Dalam wawancara, KH Nur Hannan menegaskan bahwa dalam Islam, menjaga ketenangan lingkungan merupakan bagian dari ajaran agama yang harus diperhatikan.

“Islam mengajarkan kedamaian, dan penggunaan sound horeg yang menimbulkan kebisingan berlebihan jelas bertentangan dengan ajaran ini,” ujarnya.

Fatwa haram terhadap sound horeg pertama kali dikeluarkan oleh Pondok Pesantren Besuk di Pasuruan, Jawa Timur. Menurut mereka, suara keras yang ditimbulkan oleh sound horeg dapat mengganggu ketenangan masyarakat sekitar, terutama bagi mereka yang membutuhkan istirahat atau memiliki kebutuhan khusus.

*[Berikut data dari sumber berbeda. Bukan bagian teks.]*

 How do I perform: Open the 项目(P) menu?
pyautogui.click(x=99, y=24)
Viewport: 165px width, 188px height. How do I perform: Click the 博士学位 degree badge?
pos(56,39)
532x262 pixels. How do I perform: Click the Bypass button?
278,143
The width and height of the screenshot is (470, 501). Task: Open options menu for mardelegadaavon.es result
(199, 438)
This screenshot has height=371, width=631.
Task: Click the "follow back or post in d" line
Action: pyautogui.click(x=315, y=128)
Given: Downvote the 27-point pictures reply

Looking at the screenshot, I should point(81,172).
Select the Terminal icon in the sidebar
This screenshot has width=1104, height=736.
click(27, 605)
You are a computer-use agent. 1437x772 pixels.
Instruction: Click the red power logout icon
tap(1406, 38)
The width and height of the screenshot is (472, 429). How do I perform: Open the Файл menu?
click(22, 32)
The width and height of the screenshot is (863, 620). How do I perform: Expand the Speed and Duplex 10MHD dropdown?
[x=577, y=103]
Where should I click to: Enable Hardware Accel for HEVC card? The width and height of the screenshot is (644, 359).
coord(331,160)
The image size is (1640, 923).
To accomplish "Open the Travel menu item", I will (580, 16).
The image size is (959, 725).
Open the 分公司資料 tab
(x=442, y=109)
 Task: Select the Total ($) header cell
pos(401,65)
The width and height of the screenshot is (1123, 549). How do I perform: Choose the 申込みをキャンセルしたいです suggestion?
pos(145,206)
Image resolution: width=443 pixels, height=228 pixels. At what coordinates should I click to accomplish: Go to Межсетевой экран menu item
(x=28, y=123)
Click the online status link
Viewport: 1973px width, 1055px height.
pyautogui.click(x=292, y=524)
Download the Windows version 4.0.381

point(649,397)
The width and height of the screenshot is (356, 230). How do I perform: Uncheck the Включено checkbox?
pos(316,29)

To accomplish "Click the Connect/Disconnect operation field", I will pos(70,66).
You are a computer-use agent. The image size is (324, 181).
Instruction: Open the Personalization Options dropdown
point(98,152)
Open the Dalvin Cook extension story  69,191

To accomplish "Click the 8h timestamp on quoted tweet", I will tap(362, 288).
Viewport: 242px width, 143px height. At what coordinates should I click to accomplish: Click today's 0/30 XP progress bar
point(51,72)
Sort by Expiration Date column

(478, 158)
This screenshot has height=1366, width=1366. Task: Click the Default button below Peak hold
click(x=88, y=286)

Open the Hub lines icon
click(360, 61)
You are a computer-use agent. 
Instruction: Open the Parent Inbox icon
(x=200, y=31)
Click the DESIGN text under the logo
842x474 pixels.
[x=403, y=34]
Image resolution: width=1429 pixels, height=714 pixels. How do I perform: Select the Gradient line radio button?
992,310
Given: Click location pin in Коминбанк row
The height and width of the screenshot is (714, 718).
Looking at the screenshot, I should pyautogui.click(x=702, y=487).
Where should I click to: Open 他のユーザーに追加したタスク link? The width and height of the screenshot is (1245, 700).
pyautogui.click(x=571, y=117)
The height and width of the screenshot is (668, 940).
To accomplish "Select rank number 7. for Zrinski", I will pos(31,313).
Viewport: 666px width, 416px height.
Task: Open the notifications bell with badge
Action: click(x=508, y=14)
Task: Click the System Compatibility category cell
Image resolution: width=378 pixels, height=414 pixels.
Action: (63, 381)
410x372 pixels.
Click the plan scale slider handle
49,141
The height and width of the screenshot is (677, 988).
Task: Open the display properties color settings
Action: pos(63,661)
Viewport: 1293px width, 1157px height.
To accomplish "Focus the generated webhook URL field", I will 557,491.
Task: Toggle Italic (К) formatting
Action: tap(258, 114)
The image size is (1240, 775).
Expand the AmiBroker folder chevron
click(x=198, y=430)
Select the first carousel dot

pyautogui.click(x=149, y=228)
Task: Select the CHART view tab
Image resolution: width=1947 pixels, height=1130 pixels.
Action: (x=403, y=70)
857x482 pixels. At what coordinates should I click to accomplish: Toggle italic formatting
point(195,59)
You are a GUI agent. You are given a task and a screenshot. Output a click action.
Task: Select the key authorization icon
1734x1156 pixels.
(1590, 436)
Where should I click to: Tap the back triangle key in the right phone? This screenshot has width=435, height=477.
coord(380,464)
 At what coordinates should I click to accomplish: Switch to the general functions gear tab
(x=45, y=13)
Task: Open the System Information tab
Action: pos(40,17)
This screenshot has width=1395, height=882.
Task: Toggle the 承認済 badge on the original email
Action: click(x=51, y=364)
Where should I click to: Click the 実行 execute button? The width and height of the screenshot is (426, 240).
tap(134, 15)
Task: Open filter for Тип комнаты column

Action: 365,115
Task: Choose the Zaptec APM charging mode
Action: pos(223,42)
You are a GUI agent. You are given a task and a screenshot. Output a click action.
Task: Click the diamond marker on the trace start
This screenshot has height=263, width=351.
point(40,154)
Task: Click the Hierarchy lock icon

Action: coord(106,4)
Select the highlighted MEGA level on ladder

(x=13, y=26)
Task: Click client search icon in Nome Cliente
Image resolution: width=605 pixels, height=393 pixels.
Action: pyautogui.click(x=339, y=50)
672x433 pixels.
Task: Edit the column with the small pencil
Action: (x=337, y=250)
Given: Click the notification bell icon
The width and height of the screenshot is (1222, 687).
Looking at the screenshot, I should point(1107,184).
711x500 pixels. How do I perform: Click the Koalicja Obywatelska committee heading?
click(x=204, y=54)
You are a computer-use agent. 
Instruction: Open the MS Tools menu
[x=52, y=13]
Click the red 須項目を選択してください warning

Sebagaimana disampaikan oleh salah satu pengurus pesantren, “Kami mendapat banyak keluhan dari warga sekitar, terutama mereka yang sedang beristirahat atau memiliki anak kecil.”

Selain mengganggu kenyamanan, penggunaan sound horeg juga dianggap tidak sesuai dengan norma kesopanan.

“Hiburan yang disajikan melalui sound horeg sering kali mengandung konten yang tidak pantas dan berisiko merusak moral generasi muda,” tambah pengurus pesantren tersebut.

Majelis Ulama Indonesia (MUI) Jawa Timur turut memberikan dukungan terhadap pelarangan penggunaan sound horeg. Ketua Komisi Fatwa MUI Jawa Timur, KH Ma’ruf Khozin, menilai bahwa keberadaan sound horeg telah banyak menimbulkan keresahan di tengah masyarakat.

“Bukan hanya dalam acara takbiran, tetapi juga dalam berbagai acara hiburan, suara keras ini sering kali mengganggu orang yang sedang beribadah atau beristirahat,” ujarnya.

KH Ma’ruf Khozin juga mengungkapkan bahwa banyak pengaduan yang diterima terkait dampak kebisingan ini.

“Kami menerima banyak keluhan dari masyarakat yang merasa terganggu, termasuk mereka yang sedang sakit atau mengaji di pesantren,” katanya.

Dengan adanya dukungan dari berbagai pihak, diharapkan penggunaan sound horeg dapat dikendalikan dan disesuaikan dengan norma yang berlaku.

“Pelarangan ini bertujuan untuk menjaga ketenangan masyarakat dan menghindari kerugian yang ditimbulkan dari kebisingan tersebut,” ujar KH Nur Hannan.